Saturday, January 16, 2016

Holographic Jor-El Kicks Butt! (The Misadventures of Plasma Bleeding)

   Rereading the Ghost Sequence again, first of all parts of it were excellent (heh) and actually pretty fascinating even to me, nothing that couldn't stand a rewrite and even reformatting one day maybe, but... I apologized, like, a lot. How many time there, two, three, did I point out that reading this blog is a voluntary choice, and you don't have to read if I get too, best word I can come up with is, amateurish? Yes. And, uh, man, I can't tell if I should apologize for those apologies, when I should have just done better in the first place and let everything stand for itself...

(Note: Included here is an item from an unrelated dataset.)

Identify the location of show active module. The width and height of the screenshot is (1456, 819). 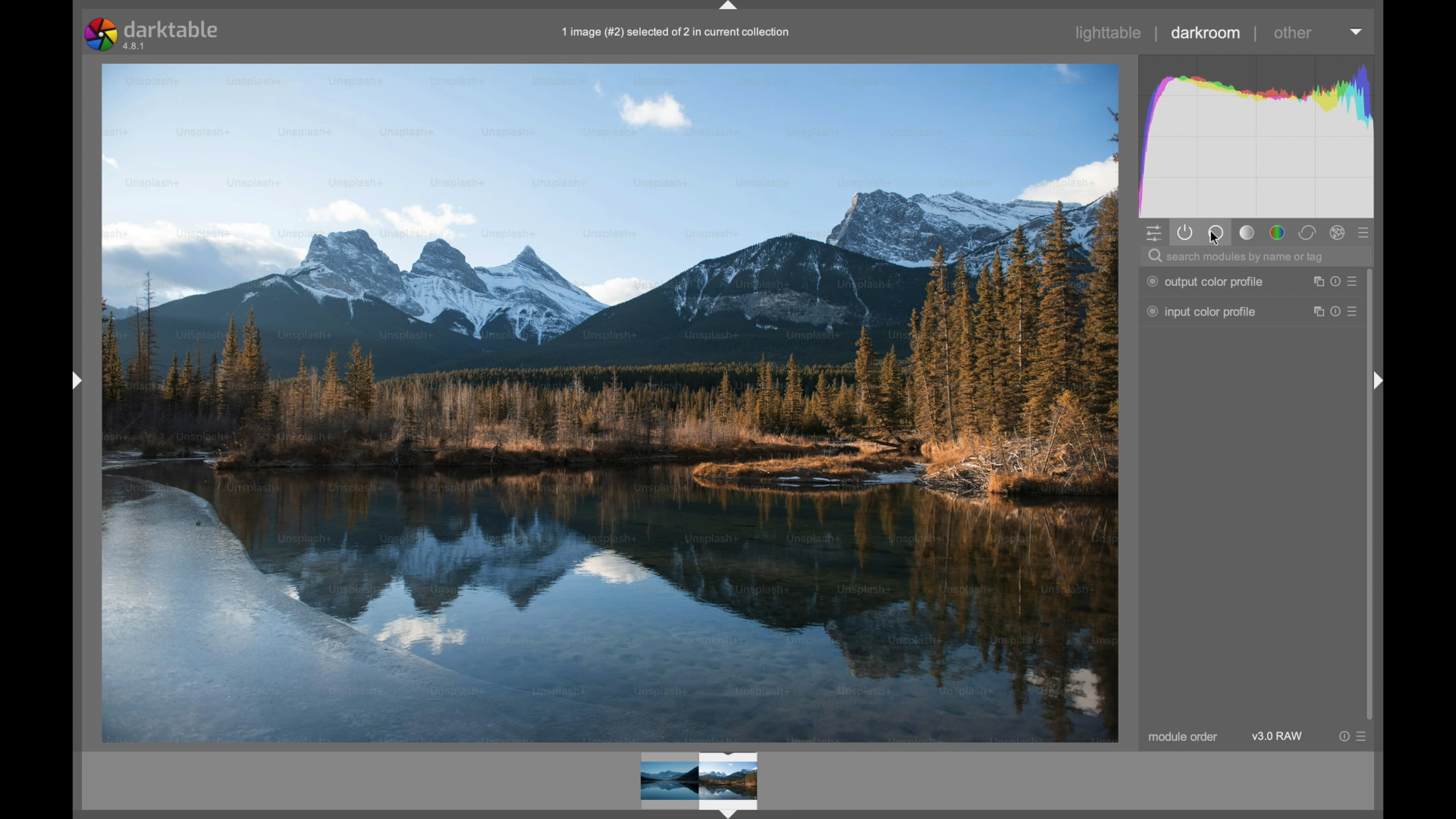
(1186, 232).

   Maaan, though, even without apologizing, I think this might get boring, here, because I'm all obligated to tell you this story. Go away, critics, it's not for you (ham!). This story, anyway, is about my trip to the Biomat on Wednesday, and all the wacky adventures I had...

   (If this were A Real Thing, I'd place the jump break there, but this is Disney Villain Death instead, where I only do jump breaks for footnote purposes. So.)

   Every day I have classes, so Monday-Thursday, they start out either 7:45 or 8:00, and I have a break for however long with classes starting at 3:15 again. Wednesday has the longest break before 3:15, so it's the day I've got time to pull stuff like this, but: time to go in for my second plasma donation (they throw away your precious fluids if you don't come back a second time, probably to make sure you're not a bioterrorist or something.) As long as I'm out before 3:15, we're good.

   Easier said than done...

   I told you how I saw the 40% off sign, and so pooched the duck by screwing into the Game Pulse next door fir-- or, wait, what?

   Hold on...

   Yeah, sounds about right.

   Where was I. There's a card they give you on your first time through, to present on a future visit-- I think generally the next, but I haven't used mine yet-- which allows you to cut to the front of the queue, but I figured I didn't need to here; there weren't that many people sitting around waiting to be cleared and admitted onto the donation floor.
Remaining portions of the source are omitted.